[EXERCISE AIM]: Please output exactly the lines from the one containing "Select the Photo" through the last line of the records, both included.
:: PROVIDED ENTRIES
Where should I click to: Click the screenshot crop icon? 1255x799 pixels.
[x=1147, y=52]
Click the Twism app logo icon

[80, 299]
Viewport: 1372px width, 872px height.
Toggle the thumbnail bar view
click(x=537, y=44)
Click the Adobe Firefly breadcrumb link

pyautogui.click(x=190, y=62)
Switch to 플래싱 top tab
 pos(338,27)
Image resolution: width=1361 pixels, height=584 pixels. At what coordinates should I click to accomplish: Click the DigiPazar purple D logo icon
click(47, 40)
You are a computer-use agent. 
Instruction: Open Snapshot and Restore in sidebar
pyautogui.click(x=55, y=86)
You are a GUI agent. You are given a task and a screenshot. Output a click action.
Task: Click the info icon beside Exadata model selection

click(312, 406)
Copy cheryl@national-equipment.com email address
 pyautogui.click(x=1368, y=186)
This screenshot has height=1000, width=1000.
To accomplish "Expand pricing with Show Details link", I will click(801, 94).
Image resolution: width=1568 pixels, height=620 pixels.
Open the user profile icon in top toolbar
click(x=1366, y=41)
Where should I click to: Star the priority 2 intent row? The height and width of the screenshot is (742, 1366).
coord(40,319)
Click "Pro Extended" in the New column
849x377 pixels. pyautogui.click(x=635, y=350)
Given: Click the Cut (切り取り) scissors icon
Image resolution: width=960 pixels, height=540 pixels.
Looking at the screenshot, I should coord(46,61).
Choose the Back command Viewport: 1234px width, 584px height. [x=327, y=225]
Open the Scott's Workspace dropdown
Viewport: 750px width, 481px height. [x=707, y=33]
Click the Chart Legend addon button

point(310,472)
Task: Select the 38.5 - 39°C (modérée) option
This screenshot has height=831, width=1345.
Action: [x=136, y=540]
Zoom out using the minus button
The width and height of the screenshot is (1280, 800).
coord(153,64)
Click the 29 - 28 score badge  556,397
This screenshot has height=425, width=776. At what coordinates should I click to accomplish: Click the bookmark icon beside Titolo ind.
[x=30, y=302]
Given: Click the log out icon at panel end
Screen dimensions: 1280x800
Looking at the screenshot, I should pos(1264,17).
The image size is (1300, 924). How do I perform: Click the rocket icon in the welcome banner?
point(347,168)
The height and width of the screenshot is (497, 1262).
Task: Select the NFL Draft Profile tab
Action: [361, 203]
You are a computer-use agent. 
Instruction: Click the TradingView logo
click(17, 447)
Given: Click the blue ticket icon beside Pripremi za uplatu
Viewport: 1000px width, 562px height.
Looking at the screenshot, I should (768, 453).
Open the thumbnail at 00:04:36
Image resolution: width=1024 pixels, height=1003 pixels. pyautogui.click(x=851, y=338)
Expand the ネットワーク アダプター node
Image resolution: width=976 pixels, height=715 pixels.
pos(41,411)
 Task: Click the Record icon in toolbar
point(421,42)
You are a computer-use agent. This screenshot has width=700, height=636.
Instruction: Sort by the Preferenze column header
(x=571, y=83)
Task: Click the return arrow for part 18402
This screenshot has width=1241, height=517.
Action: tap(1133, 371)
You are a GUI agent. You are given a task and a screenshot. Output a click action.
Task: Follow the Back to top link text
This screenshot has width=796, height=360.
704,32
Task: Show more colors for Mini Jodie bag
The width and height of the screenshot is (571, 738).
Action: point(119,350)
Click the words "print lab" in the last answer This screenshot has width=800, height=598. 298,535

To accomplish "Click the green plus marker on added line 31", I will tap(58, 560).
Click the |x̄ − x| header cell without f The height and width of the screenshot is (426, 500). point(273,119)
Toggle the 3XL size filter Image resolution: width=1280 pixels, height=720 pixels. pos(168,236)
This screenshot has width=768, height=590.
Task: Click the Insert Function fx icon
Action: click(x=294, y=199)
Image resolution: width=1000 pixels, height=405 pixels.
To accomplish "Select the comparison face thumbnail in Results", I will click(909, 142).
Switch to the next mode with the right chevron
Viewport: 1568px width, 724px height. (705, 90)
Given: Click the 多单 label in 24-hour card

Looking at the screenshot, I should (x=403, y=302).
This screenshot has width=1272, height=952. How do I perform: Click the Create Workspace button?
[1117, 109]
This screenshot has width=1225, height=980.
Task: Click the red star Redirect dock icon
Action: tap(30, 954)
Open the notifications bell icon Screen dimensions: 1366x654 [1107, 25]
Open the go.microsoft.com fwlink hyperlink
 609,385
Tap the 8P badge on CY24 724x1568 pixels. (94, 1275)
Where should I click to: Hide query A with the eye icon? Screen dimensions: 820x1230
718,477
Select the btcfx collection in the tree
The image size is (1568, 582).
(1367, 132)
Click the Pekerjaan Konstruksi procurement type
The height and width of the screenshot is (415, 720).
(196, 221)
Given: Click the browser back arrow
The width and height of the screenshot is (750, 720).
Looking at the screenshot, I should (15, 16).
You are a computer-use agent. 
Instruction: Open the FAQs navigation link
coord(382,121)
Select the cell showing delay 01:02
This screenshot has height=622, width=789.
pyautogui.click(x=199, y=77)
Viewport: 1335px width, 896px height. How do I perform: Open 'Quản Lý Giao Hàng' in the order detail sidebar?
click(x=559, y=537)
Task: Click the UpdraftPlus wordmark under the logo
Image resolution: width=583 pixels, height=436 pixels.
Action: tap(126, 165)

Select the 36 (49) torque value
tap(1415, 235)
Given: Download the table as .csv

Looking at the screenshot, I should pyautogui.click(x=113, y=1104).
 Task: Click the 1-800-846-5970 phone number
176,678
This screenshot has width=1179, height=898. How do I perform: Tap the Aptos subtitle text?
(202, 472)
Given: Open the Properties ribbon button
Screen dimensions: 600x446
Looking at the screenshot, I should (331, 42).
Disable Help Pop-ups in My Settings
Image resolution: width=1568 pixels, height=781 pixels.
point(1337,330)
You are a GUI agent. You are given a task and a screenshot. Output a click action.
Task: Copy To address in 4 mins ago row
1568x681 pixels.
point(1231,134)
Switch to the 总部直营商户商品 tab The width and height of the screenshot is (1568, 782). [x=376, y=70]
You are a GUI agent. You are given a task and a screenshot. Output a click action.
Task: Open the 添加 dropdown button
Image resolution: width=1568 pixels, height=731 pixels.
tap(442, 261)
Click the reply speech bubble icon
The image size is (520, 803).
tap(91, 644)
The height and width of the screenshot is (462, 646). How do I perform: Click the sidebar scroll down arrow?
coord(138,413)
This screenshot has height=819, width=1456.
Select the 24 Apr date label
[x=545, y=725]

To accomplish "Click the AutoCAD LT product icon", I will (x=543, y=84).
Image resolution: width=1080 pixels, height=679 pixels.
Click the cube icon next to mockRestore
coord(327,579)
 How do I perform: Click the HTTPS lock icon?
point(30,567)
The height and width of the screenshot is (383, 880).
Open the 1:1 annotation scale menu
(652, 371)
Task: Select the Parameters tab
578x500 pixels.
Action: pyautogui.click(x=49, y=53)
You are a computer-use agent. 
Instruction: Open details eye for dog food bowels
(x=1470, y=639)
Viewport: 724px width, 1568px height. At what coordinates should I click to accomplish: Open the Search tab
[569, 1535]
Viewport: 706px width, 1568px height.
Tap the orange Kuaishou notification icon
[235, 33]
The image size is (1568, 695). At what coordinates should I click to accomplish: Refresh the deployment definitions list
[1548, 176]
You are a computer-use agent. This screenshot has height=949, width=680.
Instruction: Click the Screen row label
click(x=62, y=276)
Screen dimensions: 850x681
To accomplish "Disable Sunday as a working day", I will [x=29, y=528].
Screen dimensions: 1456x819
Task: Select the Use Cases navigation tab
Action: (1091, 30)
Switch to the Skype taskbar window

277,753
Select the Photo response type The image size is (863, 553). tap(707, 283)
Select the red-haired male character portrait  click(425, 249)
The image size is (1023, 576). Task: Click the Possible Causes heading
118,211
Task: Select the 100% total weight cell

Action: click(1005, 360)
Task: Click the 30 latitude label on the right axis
::::
[ANSWER BOX]:
Select the Photo response type The image size is (863, 553). tap(707, 283)
Select the red-haired male character portrait  click(425, 249)
The image size is (1023, 576). Task: Click the Possible Causes heading
118,211
Task: Select the 100% total weight cell

Action: click(1005, 360)
Task: Click the 30 latitude label on the right axis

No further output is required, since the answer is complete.